Can it translate Devinci’s World Cup success to the trails?
Highs: Super-surefooted, neutrally suspended, lifetime warrantied mini DH machine that’s a responsive ripper on the descents. Excellent control-focused spec, even on the cheapest bikes
Lows: Alloy frame, heavy wheel and tyres and stand-up pedal bob make it hard work to get moving. Short reach means you need to size up if you like your bikes long
Frame and equipment: well-made alloy frame with a no-nonsense spec
The Spartan is a buff-looking machine, with a big, sweeping down tube and steep-sloped top tube throwing the frame weight down low around the extra-wide BB. It uses Dave Weagle’s wheel-skewering Split Pivot layout, with deep carbon seatstays extending forward to the rear shock and a stout horseshoe linkage pivoting on the kinked seat tube.

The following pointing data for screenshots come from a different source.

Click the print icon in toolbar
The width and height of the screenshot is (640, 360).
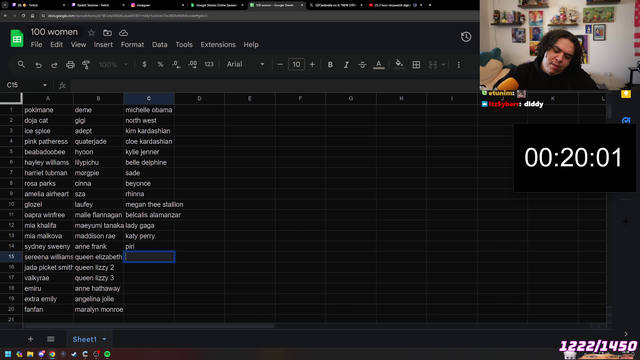70,64
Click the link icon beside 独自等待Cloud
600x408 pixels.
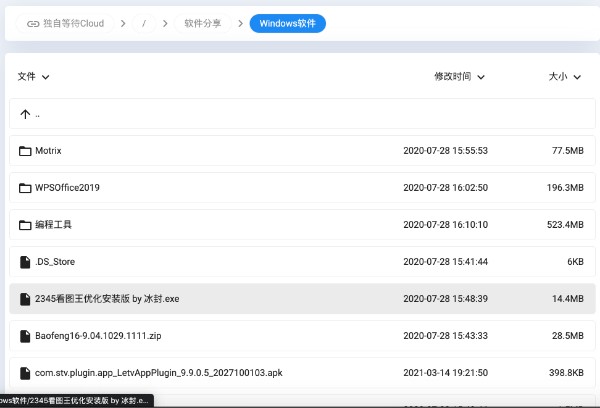tap(33, 22)
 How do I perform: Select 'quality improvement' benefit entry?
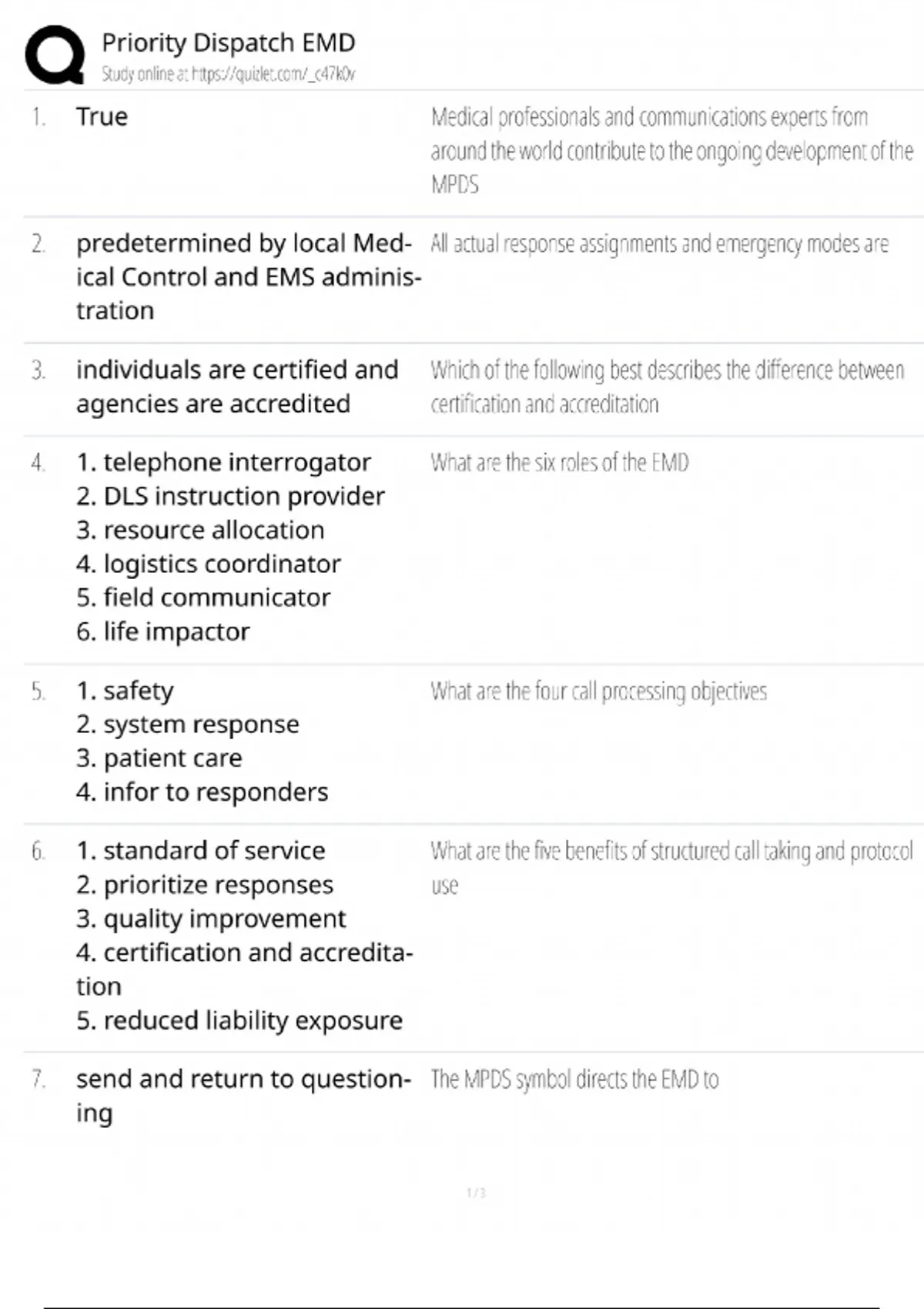[211, 919]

A small chip adjusts BB height by 7mm and angles by 0.6 degrees. The compact frame means the piggyback Monarch shock has to be inverted and reversed for clearance.
Reach is compact too – the large frame has the top tube length of most medium bikes in its category, which means you’ll need to size up to run the short stem it deserves.

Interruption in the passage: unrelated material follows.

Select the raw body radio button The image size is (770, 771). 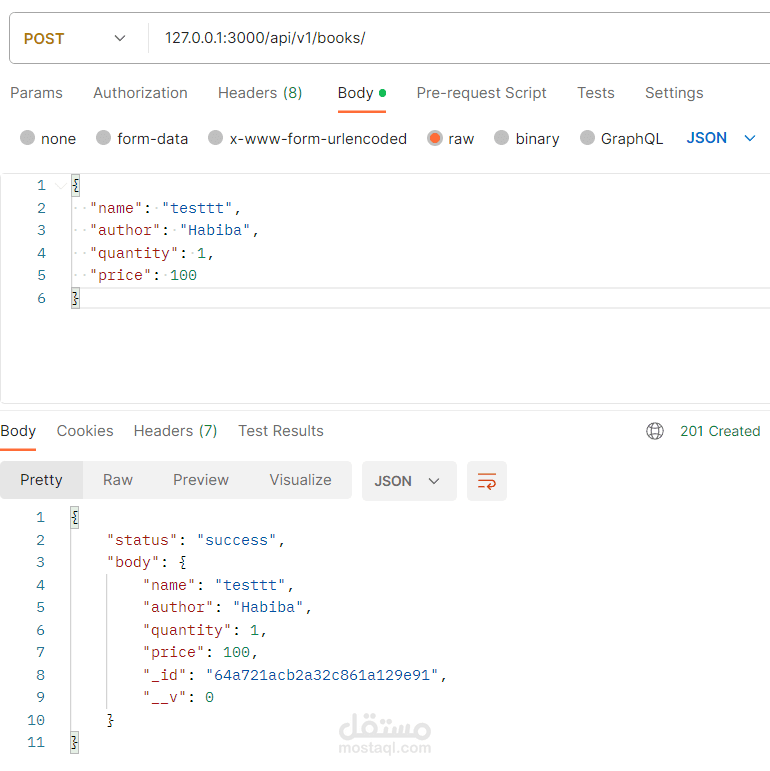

The biggest problem for the handmade-in-Canada alloy chassis, though, is the otherwise identical carbon frame made in Taiwan. It is 750g lighter (2.8kg vs 3.55kg) and costs just £300 / AU$550 / US$400 more. The alloy frame is beautifully built though, and all Devincis get a rare full lifetime warranty.
Devinci also takes a refreshingly essentials-focused approach to its complete bike builds. Every model in the range gets a RockShox Pike fork, Monarch Plus shock and Reverb Stealth post, plus downhill-spec Schwalbe Hans Dampf tyres.
Apart from the top RR model (which gets a carbon bar and DT wheels) the builds all use the same pragmatic rather than flashy Formula hub/Jalco rim wheels, Race Face DH stem and 780mm wide V2 Pro bar.
That means even the basic Shimano Deore-based XP gets arguably the most balanced, consistently controlled damping set-up around and the benchmark dropper post, all glued to the ground with enduro race rubber and a proper power-assist cockpit.
It’s a bold approach that goes against the normal price and performance progression model, and – given that Deore is so good – almost discourages you from spending more. That said, one of the overwhelming impressions we got from our desert riding was how positive, punchy and wonderfully simple SRAM’s 1×11 transmissions are. We’re also becoming big fans of SRAM’s Guide brakes.
Ride and handling: surefooted and good at carrying speed. Worth the effort to get it moving
Grunting the heavy-tyred, short-reach Spartan up the trails just before dawn wasn’t an inspiring start. Getting out of the saddle also produced noticeable bob if we didn’t flick the shock into pedal mode.
What rapidly became clear, though, was that the Devinci ploughed straight over anything we blundered blindly into. That meant that whatever gap the other bikes in our convoy opened up on the climbs, the Spartan charged shut immediately on the sketchy scree and rut descents or across the numerous rocky outcrops.
As soon as the sun rose enough to carry proper pace and spot race lines early, the Spartan started to show its massive speed potential. The inertia of the heavy tyres and reversed shock is offset by the short chainstays and the DebonAir can retains excellent start sensitivity.
The neutral Split Pivot suspension gives impressively consistent connection over every size and shape of impact too, whether you’re pedalling, braking or recovering from a lung-emptying landing. It carries decent speed through staccato braking hits and square edges without wallowing or spiking but it’s still easy to loft the front wheel and manual or launch the whole bike when needed.
In its longest and lowest format, and running the low pressures the reinforced tyres allow, the Devinci is defiantly surefooted, no matter how sketchy the surface. Push it to the limit and the front end stays locked solid on to the trail while the super-short back end kicks out in a feelgood speedway flare that fired showers of rocks over Russ, our photographer, with remarkable accuracy.
Despite screaming legs it was always worth finding the extra wattage to earn another descent and the rock solid, ‘flat out, foot out’ ride of the Spartan made it one of the bikes we were most reluctant to hand back after our time in the desert.
Note: the SX build is not available in Australia. Distributor Rowney Sports offer the alloy Spartan as a frame only for AU$3,300 or a SRAM X0-1 complete build for AU$,7150.